Sébastien Gouspillou reconnaît avoir “croisé” le Bitcoin dès 2010, mais ne pas y avoir prêté attention. Ce n’est que des années plus tard qu’il prendra conscience de l’incroyable potentiel de ce protocole, il le voit depuis comme “une avancée technologique majeure, un nouveau modèle monétaire plus équitable”. Ce Français, professionnel de l’agroforesterie durable est également à la tête de Bigblock Datacenter, une entreprise spécialisée dans la conception et la gestion d’unités fixes ou mobiles (en containers) dédiées aux calculs Blockchain.

Entre deux voyages internationaux, Sébastien Gouspillou a pris le temps de répondre à nos questions.

Cryptonews: Quand et comment êtes-vous rentré dans le monde des cryptos?
Sébastien Gouspillou: C’est mon ami Jean-François Augusti qui m’a parlé de Bitcoin «la monnaie du net», je ne sais plus quand ; lui l’ayant «découvert» en 2010, c’était peut-être dès cette époque, ou deux ans après. Ça ne m’a pas parlé, c’était un truc de geek pour moi. Après l’avoir ignoré en 2010 ou 2012, condamné en 2013, rejeté en 2014, j’ai enfin découvert Bitcoin et sa fameuse Blockchain en 2015 et j’ai aimé ce que j’ai vu.
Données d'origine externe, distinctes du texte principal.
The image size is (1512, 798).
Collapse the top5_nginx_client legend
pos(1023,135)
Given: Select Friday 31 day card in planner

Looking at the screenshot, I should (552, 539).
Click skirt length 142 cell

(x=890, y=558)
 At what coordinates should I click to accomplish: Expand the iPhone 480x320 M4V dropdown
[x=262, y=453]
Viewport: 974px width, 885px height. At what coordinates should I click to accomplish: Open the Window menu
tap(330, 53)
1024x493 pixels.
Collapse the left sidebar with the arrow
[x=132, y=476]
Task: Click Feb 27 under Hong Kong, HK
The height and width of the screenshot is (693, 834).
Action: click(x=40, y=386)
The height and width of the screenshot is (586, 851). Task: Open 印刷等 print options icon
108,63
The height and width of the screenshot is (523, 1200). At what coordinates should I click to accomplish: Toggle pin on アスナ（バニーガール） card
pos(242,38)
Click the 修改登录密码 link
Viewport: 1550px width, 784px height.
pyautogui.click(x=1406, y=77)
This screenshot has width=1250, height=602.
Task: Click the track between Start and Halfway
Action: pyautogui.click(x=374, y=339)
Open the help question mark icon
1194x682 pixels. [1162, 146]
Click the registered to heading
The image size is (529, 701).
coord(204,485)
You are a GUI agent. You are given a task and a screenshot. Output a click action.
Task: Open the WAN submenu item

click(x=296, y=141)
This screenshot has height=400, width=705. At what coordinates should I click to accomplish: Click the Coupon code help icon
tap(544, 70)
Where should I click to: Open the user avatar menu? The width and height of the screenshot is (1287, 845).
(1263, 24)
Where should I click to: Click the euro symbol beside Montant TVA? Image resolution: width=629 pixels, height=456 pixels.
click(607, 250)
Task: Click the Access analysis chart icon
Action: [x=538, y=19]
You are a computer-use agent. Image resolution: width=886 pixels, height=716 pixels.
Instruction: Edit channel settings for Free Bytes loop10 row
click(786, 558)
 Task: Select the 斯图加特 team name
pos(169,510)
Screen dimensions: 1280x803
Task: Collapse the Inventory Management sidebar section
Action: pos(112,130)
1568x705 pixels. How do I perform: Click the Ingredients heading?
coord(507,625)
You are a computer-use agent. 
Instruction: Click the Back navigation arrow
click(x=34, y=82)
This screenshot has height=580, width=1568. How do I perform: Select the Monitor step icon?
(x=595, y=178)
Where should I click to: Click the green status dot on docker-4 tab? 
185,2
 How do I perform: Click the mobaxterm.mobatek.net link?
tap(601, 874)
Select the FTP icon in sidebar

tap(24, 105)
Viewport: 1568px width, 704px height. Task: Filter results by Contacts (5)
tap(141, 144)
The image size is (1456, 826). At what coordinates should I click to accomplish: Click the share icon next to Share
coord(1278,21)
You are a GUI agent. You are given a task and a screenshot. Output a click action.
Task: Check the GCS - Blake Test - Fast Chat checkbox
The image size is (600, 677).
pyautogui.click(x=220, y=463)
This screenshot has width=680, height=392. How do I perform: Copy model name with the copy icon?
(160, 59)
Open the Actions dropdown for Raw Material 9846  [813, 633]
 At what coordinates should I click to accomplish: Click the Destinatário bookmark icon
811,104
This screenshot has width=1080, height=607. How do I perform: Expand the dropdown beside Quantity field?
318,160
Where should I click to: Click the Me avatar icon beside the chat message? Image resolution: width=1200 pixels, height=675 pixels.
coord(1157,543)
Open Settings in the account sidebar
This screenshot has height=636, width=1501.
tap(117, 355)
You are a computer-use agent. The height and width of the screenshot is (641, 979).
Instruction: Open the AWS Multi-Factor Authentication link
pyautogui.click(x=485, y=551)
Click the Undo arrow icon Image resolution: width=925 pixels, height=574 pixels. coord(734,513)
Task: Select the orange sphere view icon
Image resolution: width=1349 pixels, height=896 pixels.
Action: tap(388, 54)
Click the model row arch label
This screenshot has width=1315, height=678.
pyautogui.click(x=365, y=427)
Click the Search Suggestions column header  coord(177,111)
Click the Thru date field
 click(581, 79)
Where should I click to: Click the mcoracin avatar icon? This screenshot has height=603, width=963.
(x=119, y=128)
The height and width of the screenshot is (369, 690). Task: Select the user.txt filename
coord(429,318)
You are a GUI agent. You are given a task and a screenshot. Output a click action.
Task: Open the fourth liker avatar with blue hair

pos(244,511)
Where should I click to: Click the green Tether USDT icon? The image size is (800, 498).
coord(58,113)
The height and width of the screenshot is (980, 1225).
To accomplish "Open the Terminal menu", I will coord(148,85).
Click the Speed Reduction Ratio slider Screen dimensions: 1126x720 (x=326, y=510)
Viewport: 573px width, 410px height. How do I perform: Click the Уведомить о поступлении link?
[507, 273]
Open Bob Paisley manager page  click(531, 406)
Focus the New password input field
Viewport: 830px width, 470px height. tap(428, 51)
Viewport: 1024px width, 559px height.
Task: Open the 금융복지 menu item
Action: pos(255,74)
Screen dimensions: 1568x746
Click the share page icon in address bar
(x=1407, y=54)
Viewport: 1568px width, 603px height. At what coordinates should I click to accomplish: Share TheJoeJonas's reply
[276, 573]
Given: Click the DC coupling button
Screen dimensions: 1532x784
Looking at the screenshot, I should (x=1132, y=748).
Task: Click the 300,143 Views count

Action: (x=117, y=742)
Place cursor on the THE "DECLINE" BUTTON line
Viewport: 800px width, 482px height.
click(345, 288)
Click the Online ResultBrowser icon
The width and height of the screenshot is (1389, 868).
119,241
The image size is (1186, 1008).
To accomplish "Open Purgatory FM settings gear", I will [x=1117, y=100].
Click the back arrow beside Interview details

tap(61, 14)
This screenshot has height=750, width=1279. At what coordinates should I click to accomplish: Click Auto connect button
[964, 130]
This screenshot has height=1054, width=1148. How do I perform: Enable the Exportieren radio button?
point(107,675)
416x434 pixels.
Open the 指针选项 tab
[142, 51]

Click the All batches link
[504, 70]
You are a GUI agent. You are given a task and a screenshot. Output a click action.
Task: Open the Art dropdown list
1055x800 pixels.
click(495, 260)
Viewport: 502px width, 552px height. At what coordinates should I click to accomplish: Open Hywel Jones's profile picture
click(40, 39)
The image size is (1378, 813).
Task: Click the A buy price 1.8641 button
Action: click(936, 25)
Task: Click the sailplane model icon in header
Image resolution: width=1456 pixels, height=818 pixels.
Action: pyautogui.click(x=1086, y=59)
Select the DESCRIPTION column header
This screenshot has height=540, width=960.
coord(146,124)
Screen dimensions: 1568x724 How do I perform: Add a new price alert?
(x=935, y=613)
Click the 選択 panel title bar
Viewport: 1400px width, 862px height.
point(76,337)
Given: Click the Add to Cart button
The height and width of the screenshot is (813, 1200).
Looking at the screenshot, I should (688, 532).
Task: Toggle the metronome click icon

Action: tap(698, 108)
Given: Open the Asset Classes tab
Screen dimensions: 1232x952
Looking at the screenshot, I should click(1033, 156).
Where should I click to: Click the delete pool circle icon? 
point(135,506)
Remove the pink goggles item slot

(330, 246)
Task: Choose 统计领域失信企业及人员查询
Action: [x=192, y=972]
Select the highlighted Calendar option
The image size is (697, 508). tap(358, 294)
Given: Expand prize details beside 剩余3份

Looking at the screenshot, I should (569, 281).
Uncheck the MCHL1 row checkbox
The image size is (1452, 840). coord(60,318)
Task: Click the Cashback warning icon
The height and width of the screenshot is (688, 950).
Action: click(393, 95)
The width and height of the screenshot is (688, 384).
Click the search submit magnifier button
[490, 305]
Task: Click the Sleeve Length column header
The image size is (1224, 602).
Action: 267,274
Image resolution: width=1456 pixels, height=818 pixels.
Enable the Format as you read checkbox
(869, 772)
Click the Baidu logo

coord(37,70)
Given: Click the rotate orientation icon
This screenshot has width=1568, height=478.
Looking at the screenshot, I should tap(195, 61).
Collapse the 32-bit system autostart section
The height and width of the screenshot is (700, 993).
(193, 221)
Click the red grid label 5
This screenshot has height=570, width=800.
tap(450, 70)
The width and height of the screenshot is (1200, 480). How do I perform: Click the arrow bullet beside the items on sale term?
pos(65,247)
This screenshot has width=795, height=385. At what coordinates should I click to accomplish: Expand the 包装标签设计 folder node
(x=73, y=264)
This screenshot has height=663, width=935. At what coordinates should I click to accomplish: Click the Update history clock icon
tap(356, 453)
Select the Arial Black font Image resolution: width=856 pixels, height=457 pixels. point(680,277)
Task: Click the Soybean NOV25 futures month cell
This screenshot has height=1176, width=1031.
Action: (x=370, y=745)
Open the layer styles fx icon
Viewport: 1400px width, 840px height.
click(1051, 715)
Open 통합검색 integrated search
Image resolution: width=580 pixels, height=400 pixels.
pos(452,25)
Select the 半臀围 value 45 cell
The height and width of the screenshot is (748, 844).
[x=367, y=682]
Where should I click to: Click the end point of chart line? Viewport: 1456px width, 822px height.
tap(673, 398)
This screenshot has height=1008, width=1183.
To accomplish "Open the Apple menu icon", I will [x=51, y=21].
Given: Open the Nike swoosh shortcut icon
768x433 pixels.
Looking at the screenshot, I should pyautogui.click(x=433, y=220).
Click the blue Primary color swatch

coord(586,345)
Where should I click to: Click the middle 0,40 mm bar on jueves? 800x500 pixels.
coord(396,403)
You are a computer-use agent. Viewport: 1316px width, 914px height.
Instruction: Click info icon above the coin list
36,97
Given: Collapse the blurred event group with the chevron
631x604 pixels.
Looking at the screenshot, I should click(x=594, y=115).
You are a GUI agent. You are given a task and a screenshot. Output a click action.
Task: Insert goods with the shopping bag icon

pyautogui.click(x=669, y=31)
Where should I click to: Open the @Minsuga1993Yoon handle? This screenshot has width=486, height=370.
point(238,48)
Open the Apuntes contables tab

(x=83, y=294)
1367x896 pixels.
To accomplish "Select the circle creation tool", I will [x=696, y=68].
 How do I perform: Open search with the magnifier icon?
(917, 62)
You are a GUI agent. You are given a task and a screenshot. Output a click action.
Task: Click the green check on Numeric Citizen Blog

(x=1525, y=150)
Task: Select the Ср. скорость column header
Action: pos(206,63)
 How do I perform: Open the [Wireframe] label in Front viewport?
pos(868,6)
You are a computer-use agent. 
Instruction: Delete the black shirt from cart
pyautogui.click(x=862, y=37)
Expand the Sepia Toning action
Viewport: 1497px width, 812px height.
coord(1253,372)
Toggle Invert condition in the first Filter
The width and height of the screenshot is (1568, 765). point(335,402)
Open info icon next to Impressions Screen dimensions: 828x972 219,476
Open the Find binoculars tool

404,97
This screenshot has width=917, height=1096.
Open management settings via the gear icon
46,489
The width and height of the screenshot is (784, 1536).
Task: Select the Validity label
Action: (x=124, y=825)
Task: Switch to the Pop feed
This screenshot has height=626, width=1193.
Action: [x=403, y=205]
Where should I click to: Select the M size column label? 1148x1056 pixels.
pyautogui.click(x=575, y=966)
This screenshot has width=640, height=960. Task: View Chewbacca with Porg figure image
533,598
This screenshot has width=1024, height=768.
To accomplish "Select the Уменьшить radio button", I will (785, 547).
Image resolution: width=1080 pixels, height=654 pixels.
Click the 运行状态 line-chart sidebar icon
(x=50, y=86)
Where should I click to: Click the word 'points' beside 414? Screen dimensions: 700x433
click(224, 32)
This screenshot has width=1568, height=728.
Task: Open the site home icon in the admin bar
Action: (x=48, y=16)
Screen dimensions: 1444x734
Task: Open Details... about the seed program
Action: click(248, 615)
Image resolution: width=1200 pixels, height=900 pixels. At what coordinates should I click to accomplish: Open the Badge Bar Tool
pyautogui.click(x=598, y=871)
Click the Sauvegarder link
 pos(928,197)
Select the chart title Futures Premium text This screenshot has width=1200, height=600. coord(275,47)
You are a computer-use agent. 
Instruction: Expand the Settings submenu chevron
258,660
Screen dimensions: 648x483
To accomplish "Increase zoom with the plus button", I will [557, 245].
Qu’est-ce qui vous a attiré dans cet univers ? Et le minage, c’est arrivé quand et comment ?
En 2016, à Bangkok, j’ai rencontré un américain, Robert Corby qui était en train d’ouvrir une unité de mining à Odessa ; il était passionné et compétent ; on se posait les mêmes questions existentielles, sur cette civilisation qui s’autodétruit en toute connaissance de cause et sur un système financier défaillant; on partageait la même vision sociale de Bitcoin

Bref, il m’a embarqué dans l’univers du minage. Mes séjours en Asie m’ont permis de visiter des « fermes », de réaliser qu’une véritable industrie était née et qu’on était fort nombreux dans mon pays à ignorer tout ça. Alors, j’ai demandé à Jean-François ce qu’il en pensait, et on a commencé à travailler sur le projet BigBlock.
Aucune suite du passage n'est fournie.